The welfare payoff is real. Hens that range tend to be calmer, fitter and less prone to the boredom-driven habits, such as feather-pecking, that crop up in confined flocks. Many keepers also find the eggs have richer, deeper-yellow yolks, thanks to all that foraged green stuff. This is the natural behaviour that the term "free-range" is really pointing at, whether you have two hens or twenty.
Balancing range with a productive garden
The catch is that a free-ranging hen treats your veg patch as a buffet and a building site. They will strip seedlings, peck ripening strawberries, scratch out newly sown rows and take dust baths in your best soil. A few sensible boundaries keep the peace:
- Fence or net off the vegetable beds, or use a cloche over tender rows and young plants.

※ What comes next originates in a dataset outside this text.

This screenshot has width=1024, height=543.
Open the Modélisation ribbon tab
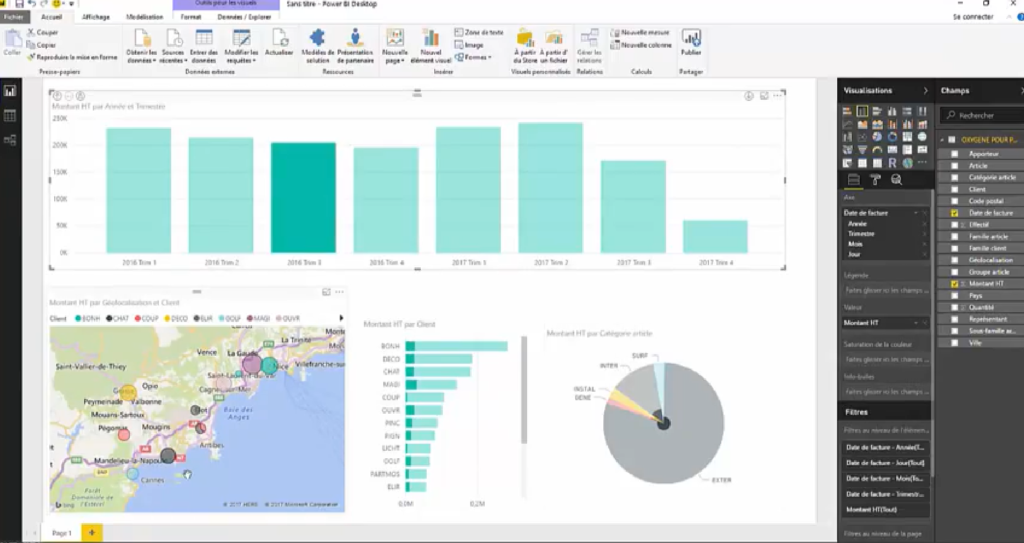[x=144, y=17]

- Let the flock out in the afternoon only, once you have done the day's sowing and tending.
- Give them their own tempting patch, perhaps a rough corner or a permitted bed after harvest, so they leave the rest alone.
Mature, established plants usually shrug off a bit of chicken attention, so the conflict is mainly with seedlings and soft fruit.
Keeping them safe from foxes
The biggest risk to a free-range flock in the UK is the fox, which will hunt by day as well as night, town gardens included. Free-ranging works best when birds can be supervised, or when the garden is enclosed by secure fencing they cannot squeeze under.
Whatever happens during the day, every hen must be shut into a fox-proof coop at dusk and let out again after sunrise. Chickens put themselves to bed once it gets dark, so locking up becomes a simple evening routine. An automatic coop door takes the worry out of it if you are out at dusk.
If you are just starting out, a roomy run with daily supervised ranging is a sound middle path: see our guide to keeping chickens in your garden. It is also worth understanding what to expect when you bring home point-of-lay pullets or rehome ex-battery hens, who may need time to learn that the great outdoors is safe.
In a UK garden
In UK back gardens, free-range usually means letting hens out of their run to roam the lawn and borders by day, then shutting them in a secure coop each dusk against foxes.
Example
A small flock let out onto the lawn after breakfast will spend the day scratching for worms and dust-bathing, then take themselves back to the coop at dusk to be locked up.